READING PASSAGE:
Tutorial¶
Run the Iris example¶
In this first part of the tutorial, we will run the simple Iris example that is included in the source distribution of Palladium. The Iris data set consists of a number of entries describing Iris flowers of three different types and is often used as an introductory example for machine learning.
It is assumed that you have already run through the
Installation. You can either download the files needed for the
tutorial here: config.py
and iris.data
.
Alternatively, you can find the files in the source tree of Palladium.
It should include the iris example in the examples/iris
folder.
Navigate to that folder and list its contents:
cd examples/iris
ls
You will notice that there are two files here. One is iris.data
which
is a CSV file with the dataset we want to train with. For each
training example, iris.data
defines four features and one of the
three classes to predict.
The other file, config.py
is our Palladium configuration file. It has
all the configuration necessary to load the dataset CSV file and to
train it with a random forest classifier.
All the following commands require you to set an environment variable
to point to the config.py
file. In general, when using any of
Palladium’s scripts, you will want to have that environment variable set and
pointing to your current project’s config.py
. Using Bash, you
could set the PALLADIUM_CONFIG
environment variable so that it is picked
up by subsequent calls to Palladium like so:
export PALLADIUM_CONFIG=config.py
Now we’re all set to fit our Iris model:
pld-fit
This command will print a number of lines and hopefully finish with
the message Wrote model with version 1
. If you list the contents
of the directory you are in again, you will notice that there is a new
file called iris-model.db
. This is the SQLite database that Palladium
created and saved our trained model in. We can now use this trained
model and test it on a held-out test set:
pld-test
This will output an accuracy score, which should be something around 96 percent.

SUPPLIED MATERIAL:
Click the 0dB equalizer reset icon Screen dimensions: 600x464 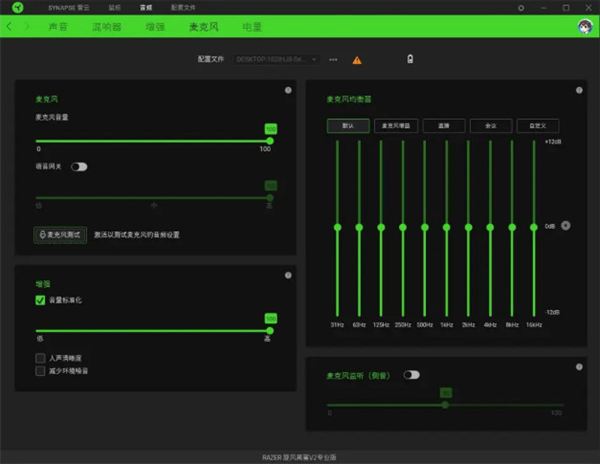pos(566,226)
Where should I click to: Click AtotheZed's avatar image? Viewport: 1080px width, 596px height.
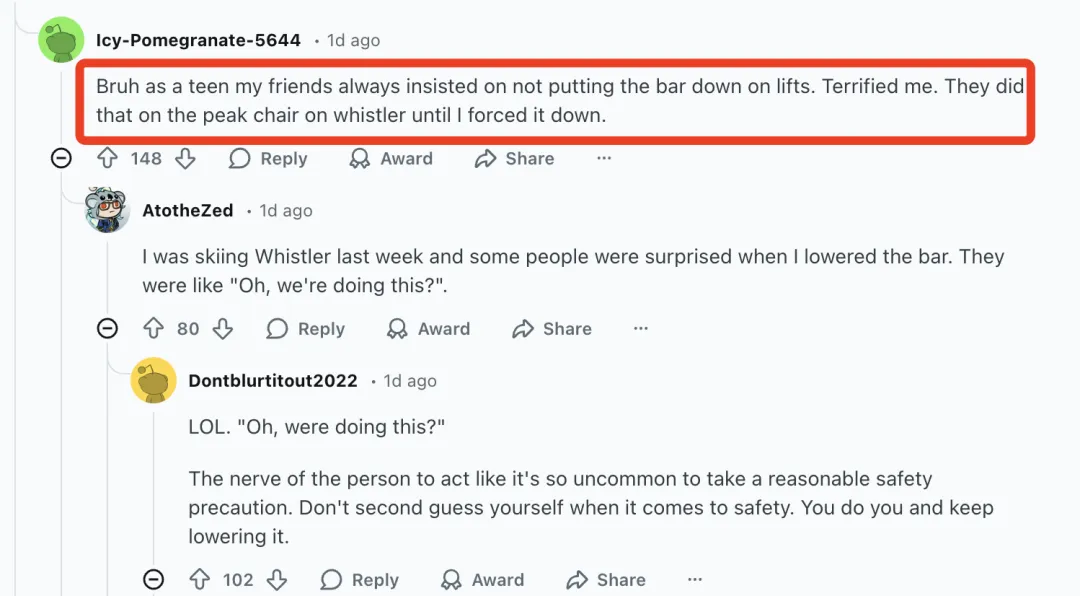click(x=108, y=210)
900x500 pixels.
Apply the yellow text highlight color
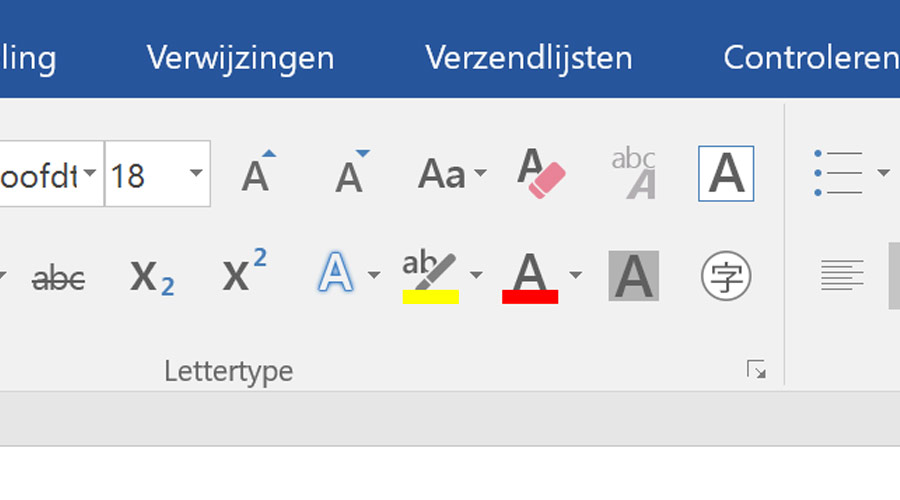pos(430,277)
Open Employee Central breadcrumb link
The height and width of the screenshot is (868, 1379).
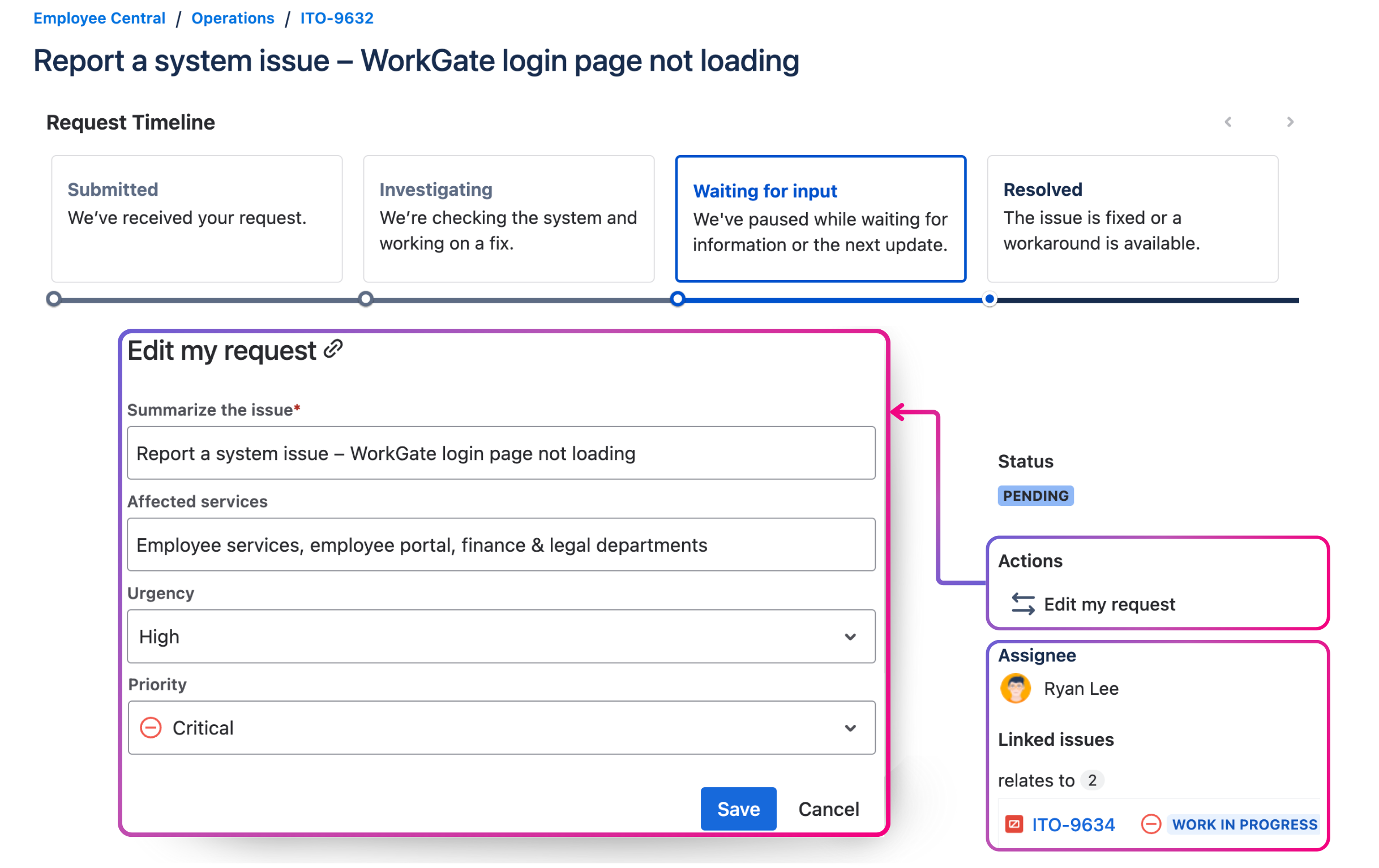[x=100, y=18]
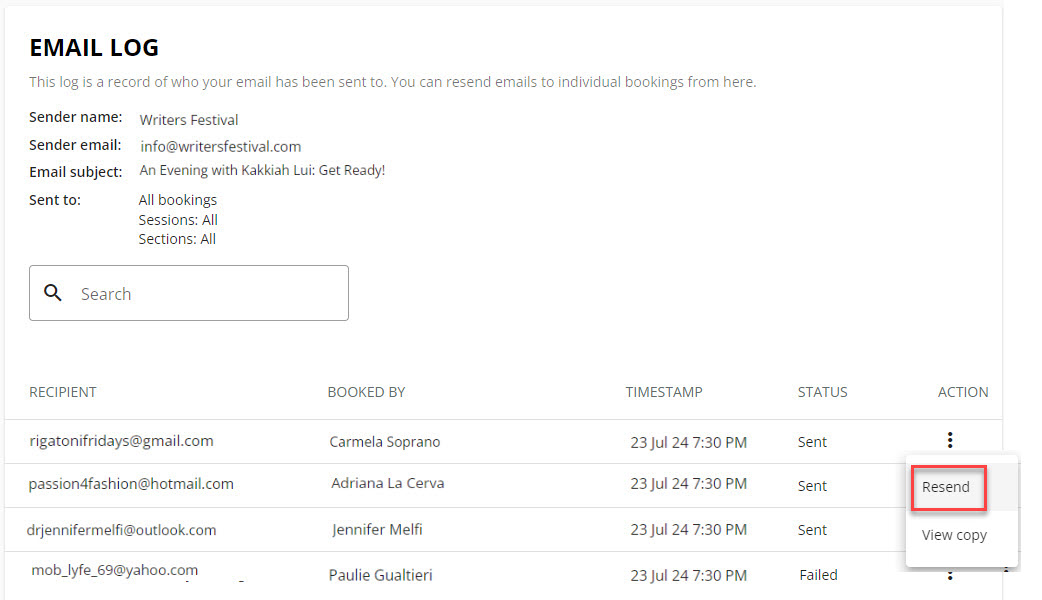Sort by the RECIPIENT column header
The image size is (1042, 600).
(62, 392)
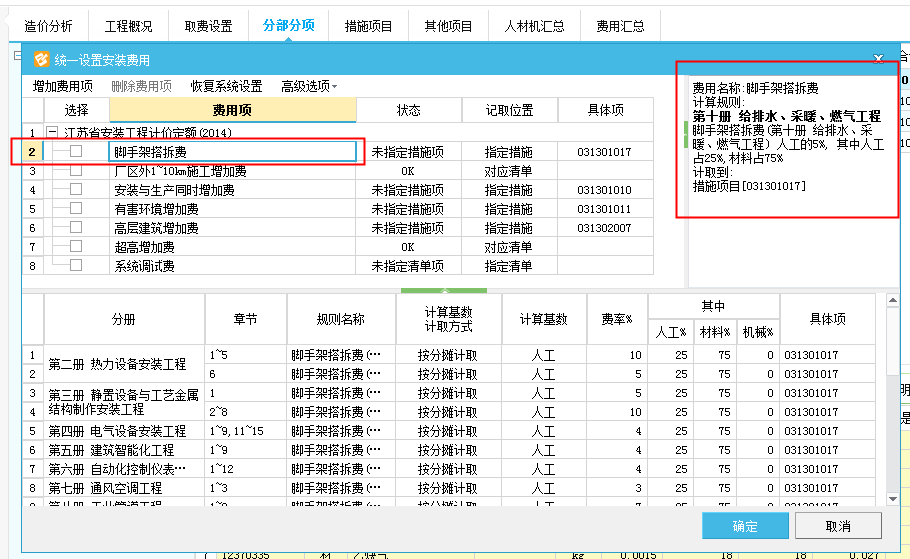Click the 取消 button

pyautogui.click(x=837, y=526)
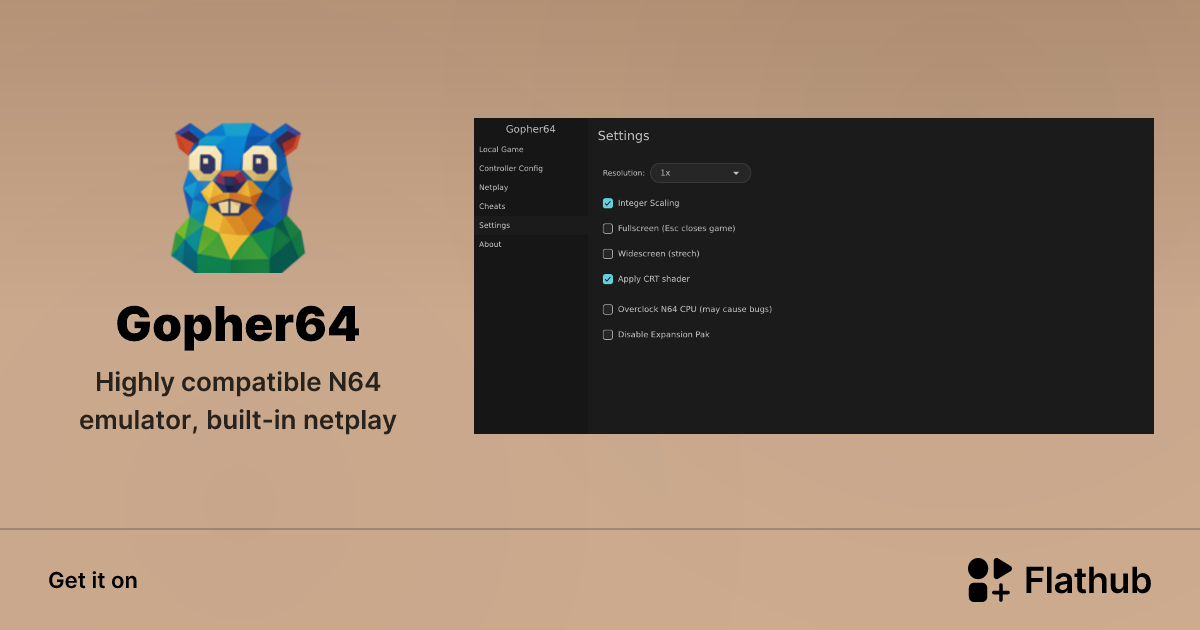Open the Resolution dropdown set to 1x
The width and height of the screenshot is (1200, 630).
(700, 172)
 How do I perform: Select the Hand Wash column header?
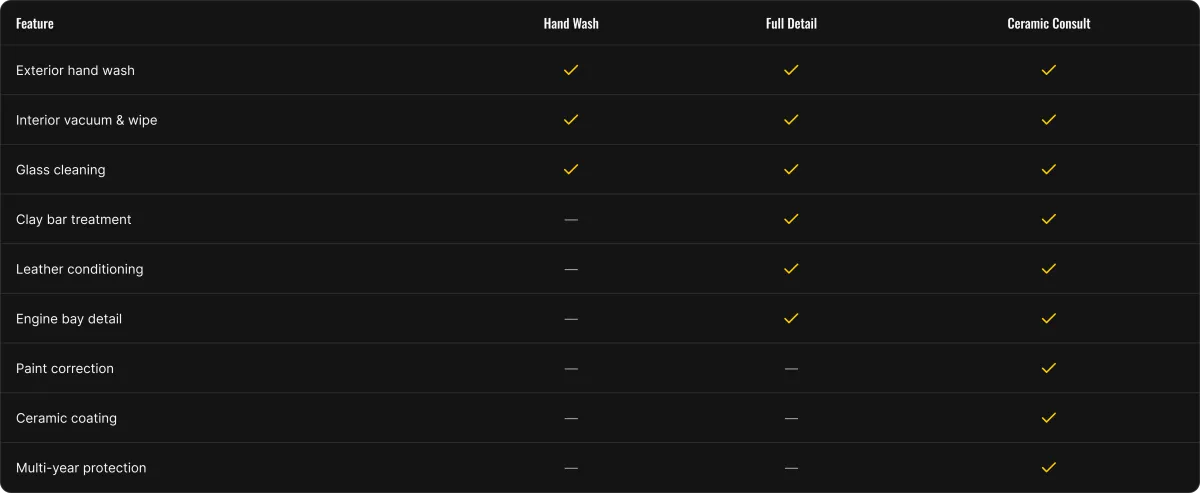pos(571,23)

PROBLEM DESCRIPTION: Reproduce the Palladium Iris tutorial in full, word for word. The entries above are separate material, unrelated to the tutorial.

TASK RESULT:
Tutorial¶
Run the Iris example¶
In this first part of the tutorial, we will run the simple Iris example that is included in the source distribution of Palladium. The Iris data set consists of a number of entries describing Iris flowers of three different types and is often used as an introductory example for machine learning.
It is assumed that you have already run through the
Installation. You can either download the files needed for the
tutorial here: config.py
and iris.data
.
Alternatively, you can find the files in the source tree of Palladium.
It should include the iris example in the examples/iris
folder.
Navigate to that folder and list its contents:
cd examples/iris
ls
You will notice that there are two files here. One is iris.data
which
is a CSV file with the dataset we want to train with. For each
training example, iris.data
defines four features and one of the
three classes to predict.
The other file, config.py
is our Palladium configuration file. It has
all the configuration necessary to load the dataset CSV file and to
train it with a random forest classifier.
All the following commands require you to set an environment variable
to point to the config.py
file. In general, when using any of
Palladium’s scripts, you will want to have that environment variable set and
pointing to your current project’s config.py
. Using Bash, you
could set the PALLADIUM_CONFIG
environment variable so that it is picked
up by subsequent calls to Palladium like so:
export PALLADIUM_CONFIG=config.py
Now we’re all set to fit our Iris model:
pld-fit
This command will print a number of lines and hopefully finish with
the message Wrote model with version 1
. If you list the contents
of the directory you are in again, you will notice that there is a new
file called iris-model.db
. This is the SQLite database that Palladium
created and saved our trained model in. We can now use this trained
model and test it on a held-out test set:
pld-test
This will output an accuracy score, which should be something around 96 percent.